What is being asked:
Collect all lines containing the word "Open" from the data.

Collected data entries

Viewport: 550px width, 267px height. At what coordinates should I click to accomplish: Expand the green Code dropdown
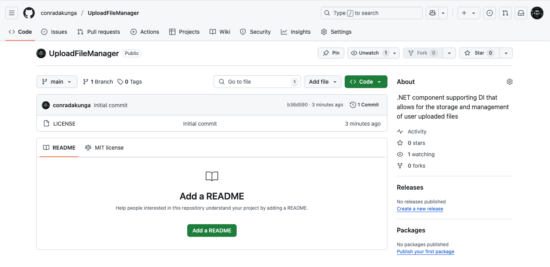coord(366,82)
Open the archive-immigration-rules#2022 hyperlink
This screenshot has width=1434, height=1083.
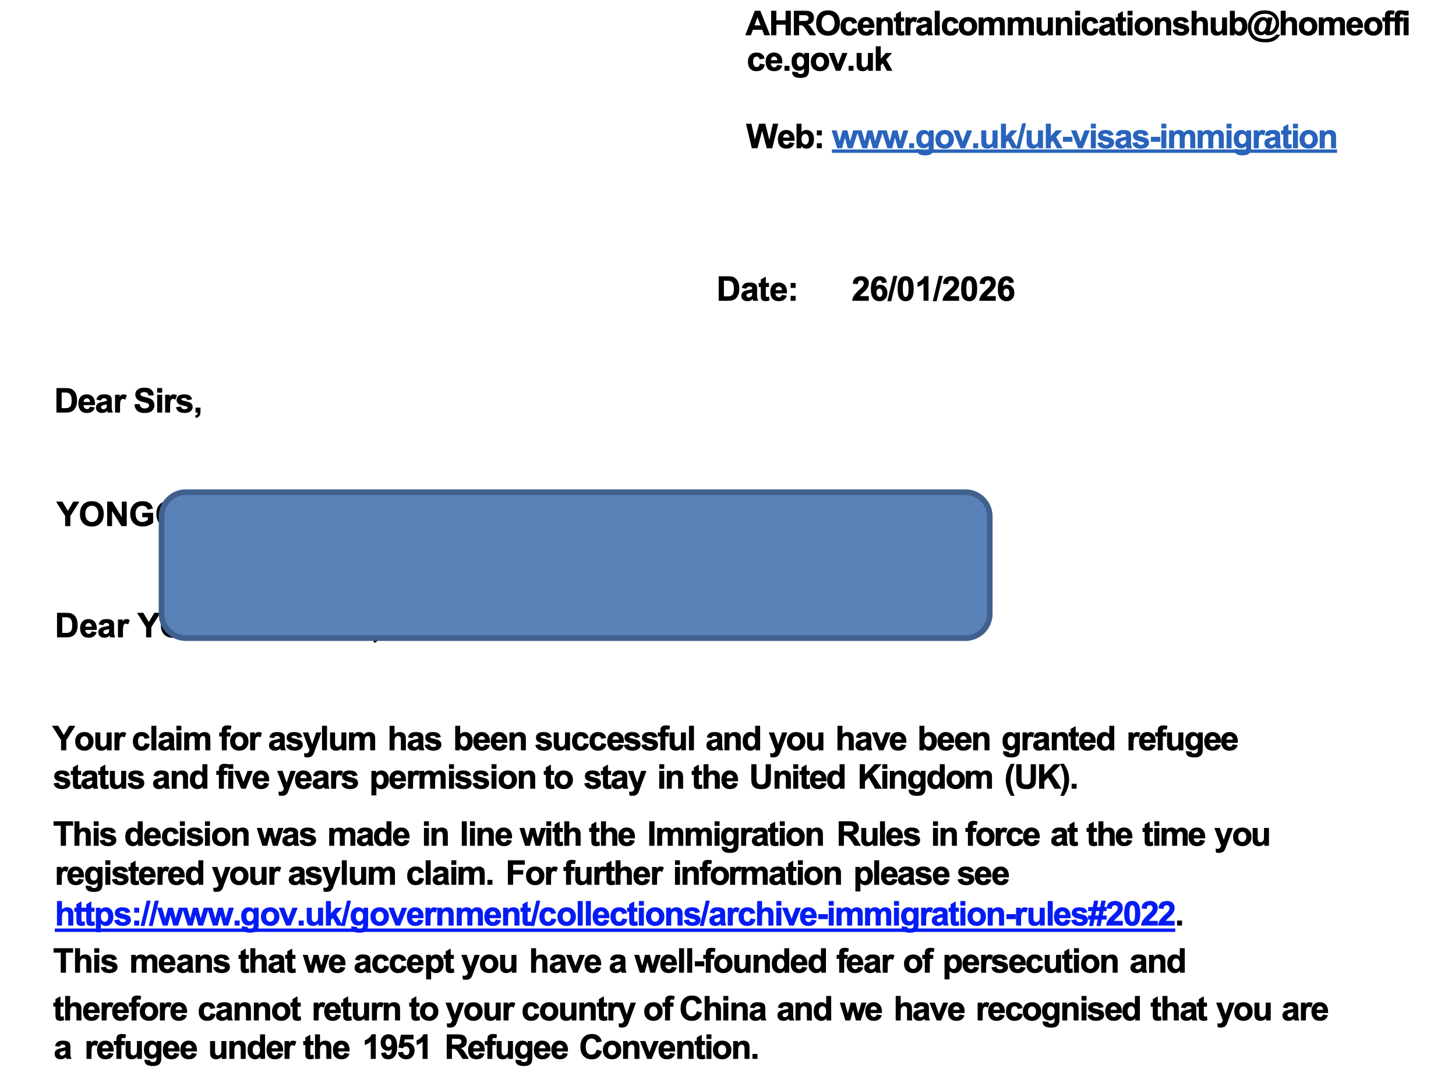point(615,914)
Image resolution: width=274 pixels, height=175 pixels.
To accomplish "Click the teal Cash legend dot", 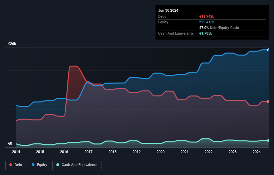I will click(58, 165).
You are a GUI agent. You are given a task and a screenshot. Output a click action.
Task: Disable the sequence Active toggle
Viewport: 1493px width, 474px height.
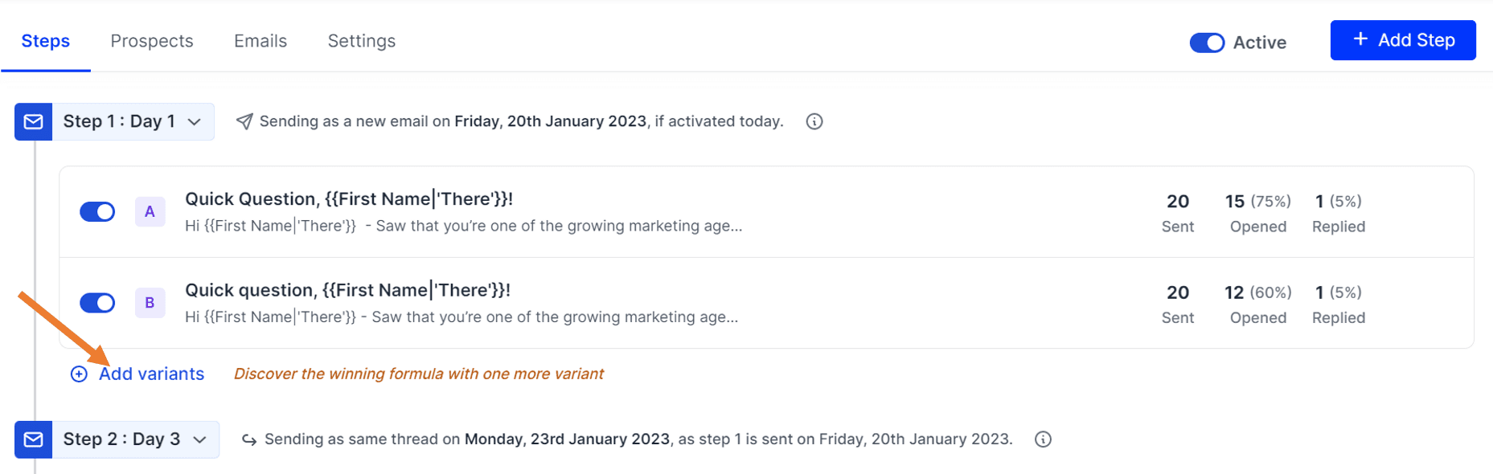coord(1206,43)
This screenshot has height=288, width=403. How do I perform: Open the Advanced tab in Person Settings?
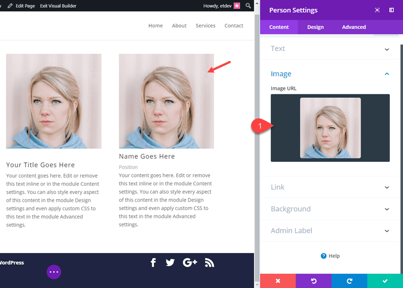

Solution below:
Open the archive-immigration-rules#2022 hyperlink
This screenshot has height=288, width=403. How do I perform: Open the Advanced tab in Person Settings?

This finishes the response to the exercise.